Les actifs incorporent sans doute d’autant mieux le processus de stigmatisation que comme le souligne Erving Goffman, «‘la notion de stigmate implique moins l’existence d’individus concrets séparables en deux colonnes, les stigmatisés et les normaux, que l’action d’un processus social omniprésent qui amène chacun à tenir les deux rôles, au moins sous certains rapports et dans certaines phases de sa vie. Le normal et le stigmatisé ne sont pas des personnes mais des points de vue’» 250 . C’est particulièrement vrai lorsque l’individu est stigmatisé tard dans sa vie, ou lorsque le stigmate n’est discréditant que dans certaines situations sociales. Lorsque l’individu s’aperçoit qu’il est stigmatisé, il sait souvent ce que les autres pensent de lui, ce que signifie posséder ce stigmate et quels comportements il convient d’adopter. Il le sait car il a intériorisé, au cours de la socialisation antérieure, des répertoires de «‘schèmes d’action (schèmes sensori-moteurs, schèmes de perception, d’évaluation, d’appréciation, etc.) et d’habitudes (habitudes de pensée, de langage, de mouvement…)’» 251 :

‘«les répertoires de schèmes d’action (d’habitude) sont des ensembles d’abrégés d’expériences sociales, qui ont été construits-incorporés au cours de la socialisation antérieure dans des cadres sociaux limités-délimités, et ce que chaque acteur acquiert progressivement et plus ou moins complètement, ce sont autant des habitudes que le sens de la pertinence contextuelle (relative) de leur mise en œuvre. Il apprend-comprend que ce qui se fait et se dit dans tel contexte ne se fait pas et ne se dit pas dans tel autre. Ce sens des situations est plus ou moins ‘‘correctement’’ incorporé (il dépend de la variété des contextes rencontrés par l’acteur dans son parcours et des sanctions – positives et négatives – plus ou mois précoces qui lui ont été adressées pour lui indiquer les limites souvent floues à ne pas dépasser)» 252 . ’
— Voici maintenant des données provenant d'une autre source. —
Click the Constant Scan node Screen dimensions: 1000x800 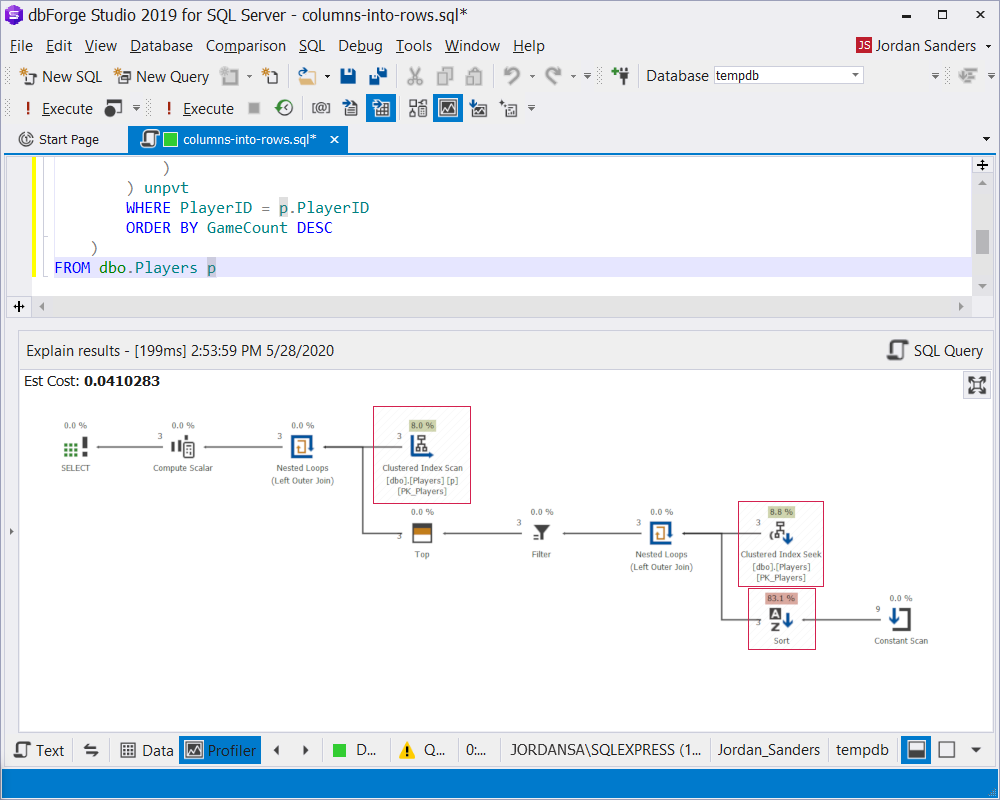[901, 620]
Les résidences, par leurs spécificités (cadre bâti, mode de gestion, structuration de la population, configuration des relations entre les habitants…) induisent l’actualisation, la mobilisation de schèmes d’action liés à deux thématiques : celle des rapports entre les âges et celle des représentations négatives traditionnellement associées au fait de vivre seul (amalgame entre vie ‘‘solitaire’’, célibat et isolement). Celle-ci favorise selon nous l’intériorisation du processus de stigmatisation.
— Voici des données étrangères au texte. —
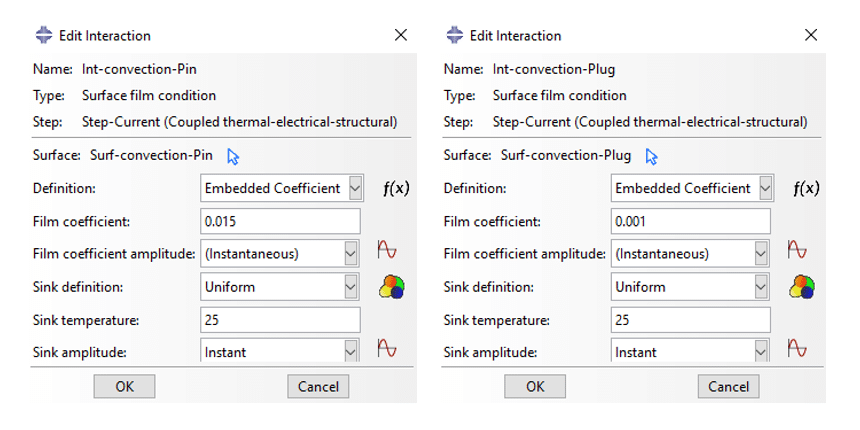
Task: Create a film coefficient amplitude in the Pin dialog
Action: coord(387,250)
Le transfert de l’opposition étudiants-actifs sur le terrain des âges de la vie (opposition jeunes-vieux) permet aux étudiants de créditer l’évidence de l’exclusion symbolique des actifs. Néanmoins, s’il contribue à l’intériorisation du processus de stigmatisation par les actifs, c’est parce que ces derniers ont eux-mêmes effectué ce transfert. L’extrait d’entretien suivant en rend bien compte :

  • «je ne me sens pas vieux mais je trouve quand même qu’il y a un écart important donc je ne voudrais pas paraître… comment dire… comme… comme l’image que je pouvais avoir quand j’étais gamin des vieux qui voulaient s’imposer, un truc comme ça… quand j’étais gamin… je me souviens très bien que quand j’avais 18 ans, quand je voyais quelqu’un de 46 ans pour moi c’était quelqu’un de très âgé donc je reporte un peu ça maintenant… donc voilà en gros : je n’y suis pas allé [au pot d’accueil] pour cette raison : je ne me suis pas senti à l’aise…»
    Sylvain, 46 ans, concepteur en informatique.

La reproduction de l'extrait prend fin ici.